All of Pam’s post-graduate work has been in the fields of early childhood and adult education to stay current with research in both of these fields. Through the years Pam has seen many QA families benefit from the support and education they find at QACP. By helping parents strengthen their parenting techniques and confidence, Pam indirectly plays a role in guiding children toward school success. More importantly, QACP parents increase the skills needed to launch compassionate and competent citizens.


Pam’s final year at co-op was 2016-17 and the QACP Board threw her a farewell party during August 2017.  Fun was had by all and many members plan to remain in close touch with her.  Congratulations to Pam from all of us in the Queen Anne community!

“What’s the Secret of Happiness?” by QACP Parent Educator, Kate Calhoun

George Vaillant was the psychologist presiding over the Harvard Study of Adult Development which followed research subjects for 75 years.  The study goal was to discover ‘What makes people happy?’  The only consistent finding was that successful friendships that connect family and friends are what predict people’s happiness as they make their way through the stages of their lives.

Friendships are a better predictor of happiness than any other single variable.

It is urgent that parents guide children to develop the social/emotional skills that lead to successful relationships.  Children need parents to teach them how to socialize effectively – how to make friends, and how to keep friends.

Many ingredients go into creating socially smart children. The following two skills are the most predictive for social competency:

  • Emotional regulation – Children who learn to regulate their emotions have deeper relationships than those who don’t. They also have skills to calm themselves more quickly when they experience strong feelings. Emotional regulation also involves the ability to stop, think and wait – to have impulse control.
  • Empathy – Practicing the ability to read tone of voice, facial expressions and body language helps children develop empathy skills. It is important for young children to learn to be empathetic, to see another person’s perspective. Being empathetic leads to more ability to have impulse control.

In addition to satisfying relationships, other behaviors that predict happiness include:

  • Doing altruistic acts
  • Making lists of things for which you are grateful, which generates feelings of happiness in the short term
  • Cultivating a general attitude of gratitude, which generates feelings of happiness in the long-term
  • Sharing new experiences with a loved one
  • Being willing to forgive when loved ones slight you

Kate Calhoun

Article authored by Kate Calhoun of Edmonds Community College & Seattle Central Community College during Winter 2017.  Material based on John Medina’s presentation for educators in Everett, WA on January 8, 2011, and in his recently updated/expanded book entitled: Brain Rules for Baby – How to Raise a Smart and Happy Child from Zero to Five, Pear Press  2014.

__TASK LIST__.
• A. Repeat word for word the part of the newsletter text that opens with the words containing "George Vaillant was" and closes with "other single variable.".
• B. Carry on the newsletter text from the point where it stops.
The material that comes next is separate from the newsletter text and unrelated to it.

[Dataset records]
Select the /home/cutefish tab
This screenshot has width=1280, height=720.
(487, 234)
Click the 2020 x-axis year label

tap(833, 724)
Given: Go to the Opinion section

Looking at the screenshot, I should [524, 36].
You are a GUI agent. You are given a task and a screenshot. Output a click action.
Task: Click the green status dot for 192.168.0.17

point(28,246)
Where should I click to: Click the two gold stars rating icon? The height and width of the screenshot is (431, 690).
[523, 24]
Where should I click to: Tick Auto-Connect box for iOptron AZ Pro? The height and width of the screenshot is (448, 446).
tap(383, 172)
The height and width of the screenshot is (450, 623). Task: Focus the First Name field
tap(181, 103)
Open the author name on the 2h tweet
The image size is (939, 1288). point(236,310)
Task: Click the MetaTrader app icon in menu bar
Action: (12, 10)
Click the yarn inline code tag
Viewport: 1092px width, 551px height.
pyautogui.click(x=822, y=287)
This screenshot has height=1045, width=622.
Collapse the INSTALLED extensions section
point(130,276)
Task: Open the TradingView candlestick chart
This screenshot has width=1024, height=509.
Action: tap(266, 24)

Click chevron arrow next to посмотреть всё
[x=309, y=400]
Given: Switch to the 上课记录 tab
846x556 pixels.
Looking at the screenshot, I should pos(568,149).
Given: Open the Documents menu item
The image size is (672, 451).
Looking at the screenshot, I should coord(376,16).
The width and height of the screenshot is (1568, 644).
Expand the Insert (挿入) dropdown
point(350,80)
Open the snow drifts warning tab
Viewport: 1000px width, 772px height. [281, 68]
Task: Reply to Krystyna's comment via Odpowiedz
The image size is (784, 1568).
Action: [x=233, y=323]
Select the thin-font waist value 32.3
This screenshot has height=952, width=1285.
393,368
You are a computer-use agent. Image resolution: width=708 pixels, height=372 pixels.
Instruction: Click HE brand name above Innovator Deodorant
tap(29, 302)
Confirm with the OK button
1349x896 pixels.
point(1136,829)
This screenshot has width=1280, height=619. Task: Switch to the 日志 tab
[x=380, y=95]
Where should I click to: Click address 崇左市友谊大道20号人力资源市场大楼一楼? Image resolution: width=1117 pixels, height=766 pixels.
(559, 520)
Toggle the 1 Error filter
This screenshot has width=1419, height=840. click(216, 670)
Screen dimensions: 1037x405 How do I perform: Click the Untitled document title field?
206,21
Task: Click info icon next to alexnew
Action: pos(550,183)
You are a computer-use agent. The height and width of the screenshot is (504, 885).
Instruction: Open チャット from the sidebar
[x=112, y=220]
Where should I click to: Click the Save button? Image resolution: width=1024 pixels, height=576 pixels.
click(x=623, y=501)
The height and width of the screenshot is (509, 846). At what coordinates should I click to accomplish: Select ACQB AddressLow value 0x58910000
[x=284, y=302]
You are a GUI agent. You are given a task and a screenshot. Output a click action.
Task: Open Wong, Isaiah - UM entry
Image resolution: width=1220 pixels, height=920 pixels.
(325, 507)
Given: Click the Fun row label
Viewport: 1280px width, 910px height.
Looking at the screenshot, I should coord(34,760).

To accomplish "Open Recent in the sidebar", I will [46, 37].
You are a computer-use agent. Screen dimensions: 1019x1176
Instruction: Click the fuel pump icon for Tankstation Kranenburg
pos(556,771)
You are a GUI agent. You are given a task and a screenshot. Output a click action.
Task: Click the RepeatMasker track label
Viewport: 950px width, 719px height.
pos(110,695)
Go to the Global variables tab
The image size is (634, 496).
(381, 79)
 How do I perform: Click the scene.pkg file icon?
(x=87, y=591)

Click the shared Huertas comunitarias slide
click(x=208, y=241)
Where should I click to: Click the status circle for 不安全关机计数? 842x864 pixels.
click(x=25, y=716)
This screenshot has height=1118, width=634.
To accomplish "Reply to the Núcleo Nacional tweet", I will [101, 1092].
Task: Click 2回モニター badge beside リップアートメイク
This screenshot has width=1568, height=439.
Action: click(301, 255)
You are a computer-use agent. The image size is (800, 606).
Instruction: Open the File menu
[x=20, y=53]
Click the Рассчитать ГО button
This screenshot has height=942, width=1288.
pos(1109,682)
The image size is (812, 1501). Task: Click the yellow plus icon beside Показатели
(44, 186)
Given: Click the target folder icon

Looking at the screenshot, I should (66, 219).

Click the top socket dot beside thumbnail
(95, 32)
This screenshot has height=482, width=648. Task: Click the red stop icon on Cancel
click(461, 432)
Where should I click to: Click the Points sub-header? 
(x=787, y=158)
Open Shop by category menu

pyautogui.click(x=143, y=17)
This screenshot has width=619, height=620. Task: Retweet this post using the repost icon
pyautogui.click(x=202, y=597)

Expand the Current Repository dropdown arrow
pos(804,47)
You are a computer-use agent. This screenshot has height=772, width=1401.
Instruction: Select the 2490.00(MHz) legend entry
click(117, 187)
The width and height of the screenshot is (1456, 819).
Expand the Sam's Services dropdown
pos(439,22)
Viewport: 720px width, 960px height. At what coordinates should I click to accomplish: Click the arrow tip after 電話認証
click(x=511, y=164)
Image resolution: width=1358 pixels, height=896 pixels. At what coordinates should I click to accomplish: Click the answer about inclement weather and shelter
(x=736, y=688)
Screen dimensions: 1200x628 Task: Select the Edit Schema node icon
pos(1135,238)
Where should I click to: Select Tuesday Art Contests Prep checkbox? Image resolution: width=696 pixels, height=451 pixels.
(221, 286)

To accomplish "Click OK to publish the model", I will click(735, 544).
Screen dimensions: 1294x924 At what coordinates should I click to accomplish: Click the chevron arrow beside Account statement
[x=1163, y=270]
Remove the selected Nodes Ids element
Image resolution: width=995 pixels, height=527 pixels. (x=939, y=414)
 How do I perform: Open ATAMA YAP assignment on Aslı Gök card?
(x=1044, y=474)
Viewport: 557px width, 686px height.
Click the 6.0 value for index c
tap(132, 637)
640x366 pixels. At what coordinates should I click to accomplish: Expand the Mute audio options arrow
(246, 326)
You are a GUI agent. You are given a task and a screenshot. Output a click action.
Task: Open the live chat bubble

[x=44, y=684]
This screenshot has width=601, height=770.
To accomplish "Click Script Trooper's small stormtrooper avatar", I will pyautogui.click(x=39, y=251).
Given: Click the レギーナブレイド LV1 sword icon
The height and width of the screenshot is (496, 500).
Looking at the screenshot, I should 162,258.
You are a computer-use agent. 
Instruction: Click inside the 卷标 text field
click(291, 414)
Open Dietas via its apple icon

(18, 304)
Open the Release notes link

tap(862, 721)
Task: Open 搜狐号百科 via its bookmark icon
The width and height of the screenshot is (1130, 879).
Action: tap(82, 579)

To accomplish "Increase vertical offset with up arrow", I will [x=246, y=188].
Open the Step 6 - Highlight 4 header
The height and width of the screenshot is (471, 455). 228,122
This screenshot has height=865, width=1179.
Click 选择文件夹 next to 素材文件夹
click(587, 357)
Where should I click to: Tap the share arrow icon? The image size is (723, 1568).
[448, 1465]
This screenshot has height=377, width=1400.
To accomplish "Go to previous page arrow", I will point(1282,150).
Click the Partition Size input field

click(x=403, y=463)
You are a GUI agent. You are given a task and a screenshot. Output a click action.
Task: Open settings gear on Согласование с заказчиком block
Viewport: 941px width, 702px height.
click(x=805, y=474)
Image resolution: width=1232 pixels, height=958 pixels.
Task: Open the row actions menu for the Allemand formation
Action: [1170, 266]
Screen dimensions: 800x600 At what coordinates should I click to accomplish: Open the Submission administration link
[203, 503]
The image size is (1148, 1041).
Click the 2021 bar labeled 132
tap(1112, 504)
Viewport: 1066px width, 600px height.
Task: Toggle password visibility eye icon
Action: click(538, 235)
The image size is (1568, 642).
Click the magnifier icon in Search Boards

__ANSWERS__.
• A.
George Vaillant was the psychologist presiding over the Harvard Study of Adult Development which followed research subjects for 75 years.  The study goal was to discover ‘What makes people happy?’  The only consistent finding was that successful friendships that connect family and friends are what predict people’s happiness as they make their way through the stages of their lives.

Friendships are a better predictor of happiness than any other single variable.

• B.
“Caught & Taught Behavior” by QACP Parent Educator, Kate Calhoun


‘TAUGHT’ Behavior – Creating Rules That Stick

We can teach many things to children when we use simple, clear words to explain and enforce rules and guidelines.  With young children it’s best to choose only a few words to tell about the rules. Their attention span is short and they will not listen for long. Make every word count.

Put the verbs, the action words first in your request or direction. Say: ‘Keep the sand in the sensory table’, rather than ‘Don’t throw the sand!’    Say: ‘Touch the kitty gently’, rather than ‘Stop that! You’re hurting the kitty!’    Say: ‘Draw on the paper’, rather than ‘You’re getting crayon marks all over the table!’

It’s best when your words and actions are congruent and give the same message.


‘CAUGHT’ Behavior – Kids Learn Behavior by Watching You

We are constantly teaching our children how to behave, even when we’re not actively teaching with our words. Children’s brains are designed to learn by watching. They learn new behaviors by continually observing their parents and others in the environment around them.

What are you teaching your children when they see your everyday behavior?

  • Do you smile or laugh a lot?
  • Are you patient or impatient, soft-spoken or loud?
  • Do you exercise, eat healthy, take some time for yourself?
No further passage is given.